Speak with your staff regularly to check the program is still working
So, you’ve consulted your team about what cause the organisation should support, your CSR program has kicked off and is running well – but how do you ensure it lasts? What if a number of people who were instrumental in choosing the program move on? Will new team members be as committed? This is where regular evaluation comes in.
By regular I’m not suggesting every six months, a successful CSR program takes considerable planning plus an investment in time and money, so you’re not going to turn around and say goodbye that quickly. However, if enthusiasm and staff involvement appear to be waning, check in with your team. If it’s clear they would prefer the organisation be directing its resources elsewhere, it might be time to consult them on what cause they’d rather be supporting.
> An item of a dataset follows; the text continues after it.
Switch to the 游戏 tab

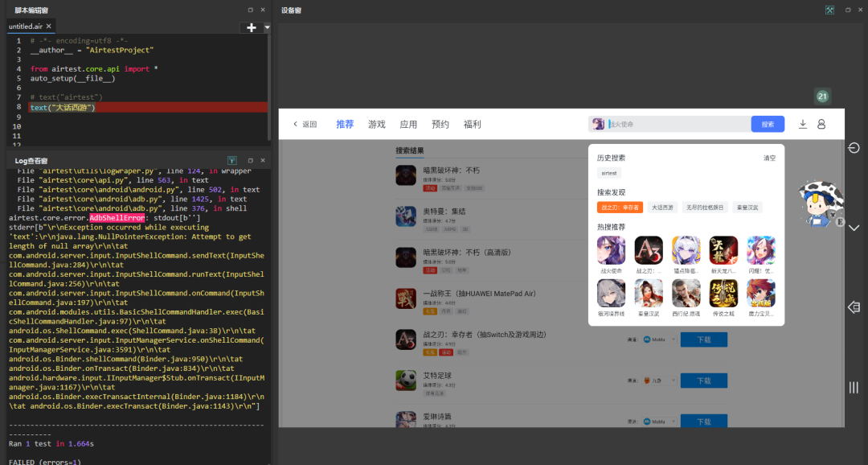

Sometimes it isn’t necessary to choose a new cause, it’s just a case of changing up what you’re doing, such as giving staff more hands-on exposure.
Recognise and celebrate
Staff deserve to be updated on the results of your CSR program and to be recognised for their efforts in making them happen. In addition, your organisation’s efforts should be celebrated. While it seems obvious, this aspect is often overlooked as we get caught up in the planning and execution. Make sure to set aside time to share positive results with the team and to come together to celebrate.
When it works well, it carries on
When CSR programs are well-managed, staff feel connected to the cause and are more willing to work on its behalf in their own ways. In some cases, successful CSR programs result in proactive contributions from staff, such as volunteering or donations in the form of salary sacrificing. They feel such a connection to the cause that they want to contribute in their own way.
While I’ve touched on the importance of checking in with your staff to see if your chosen cause still resonates with them, when CSR programs are done well they can carry on over time and endure beyond the team who introduces them. They give your brand an ongoing heart and ensure it is recognised for doing good.